What the task requires
Skip every picture, and output exactly the lines starting at the one with "Given: Select the Favorites tab" and running through the last line of the material below.

======== Data shown ========

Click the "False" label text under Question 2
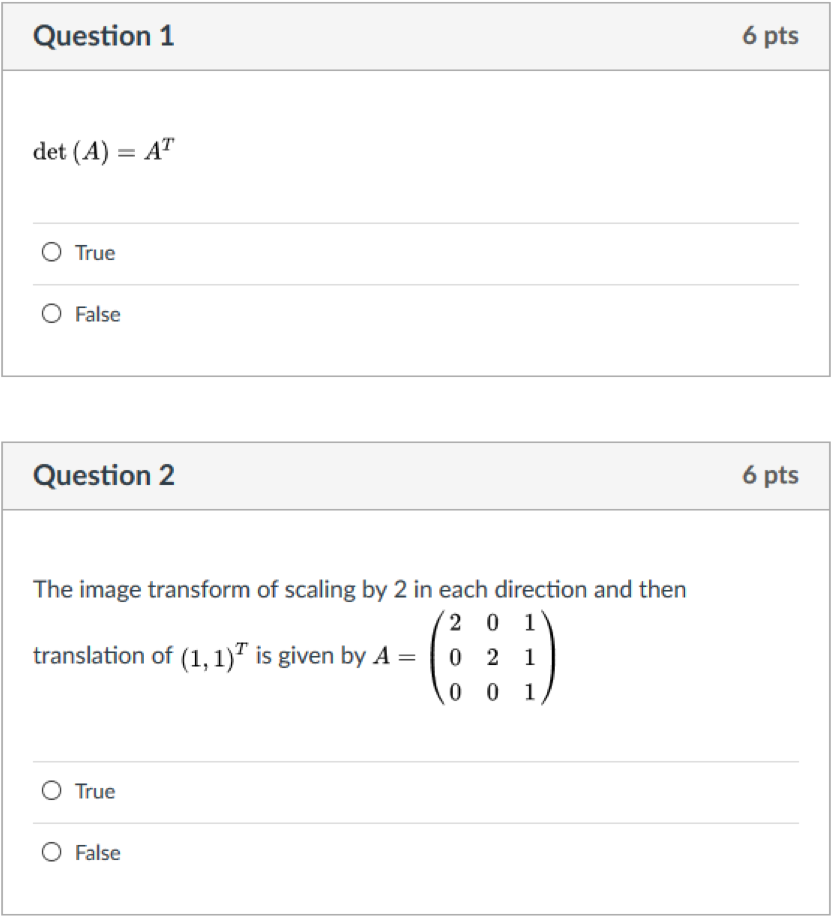coord(98,852)
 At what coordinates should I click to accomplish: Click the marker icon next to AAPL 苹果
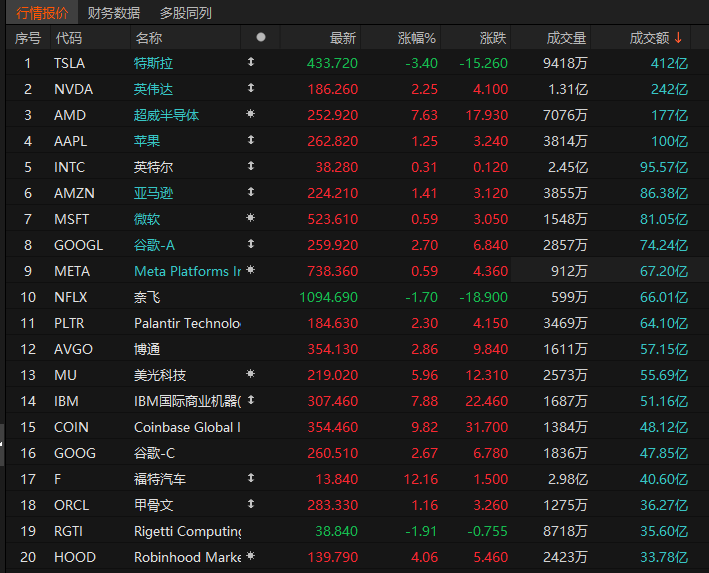tap(251, 141)
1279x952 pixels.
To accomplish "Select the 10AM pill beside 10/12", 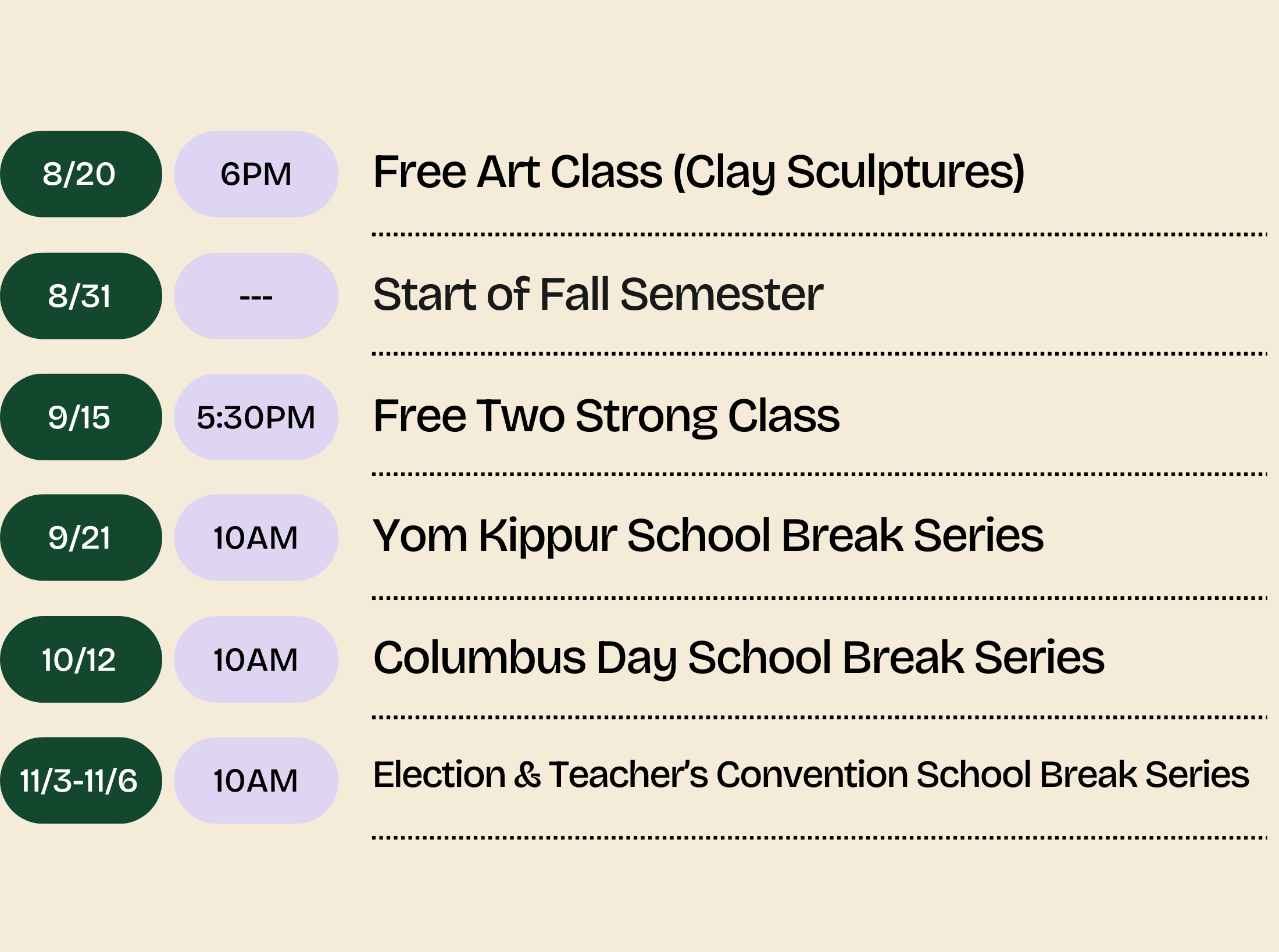I will (x=256, y=660).
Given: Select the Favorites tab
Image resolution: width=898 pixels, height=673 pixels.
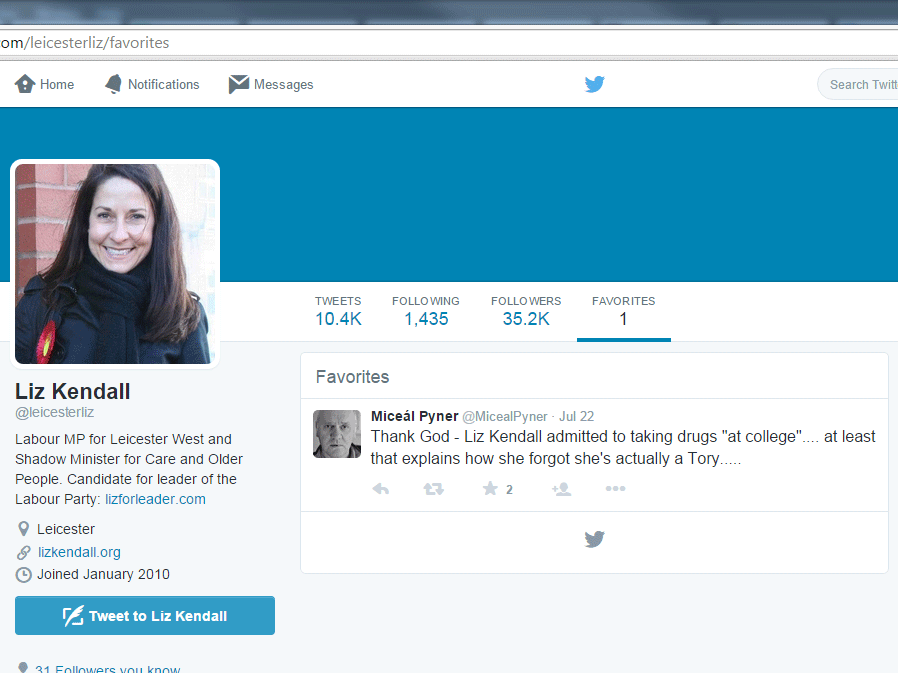Looking at the screenshot, I should pos(623,311).
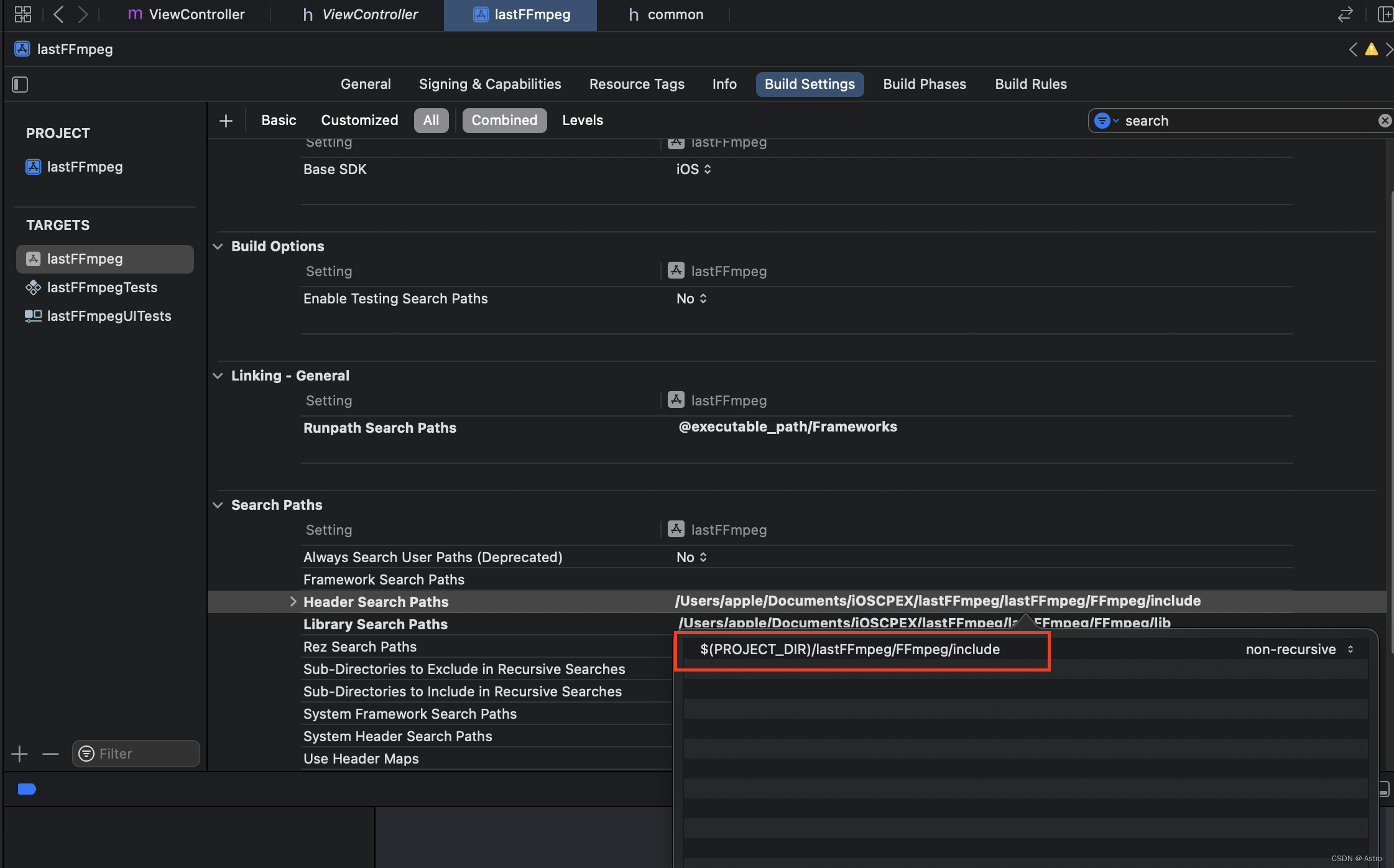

========

Problem solution
Given: Select the Favorites tab
Image resolution: width=898 pixels, height=673 pixels.
Looking at the screenshot, I should pos(623,311).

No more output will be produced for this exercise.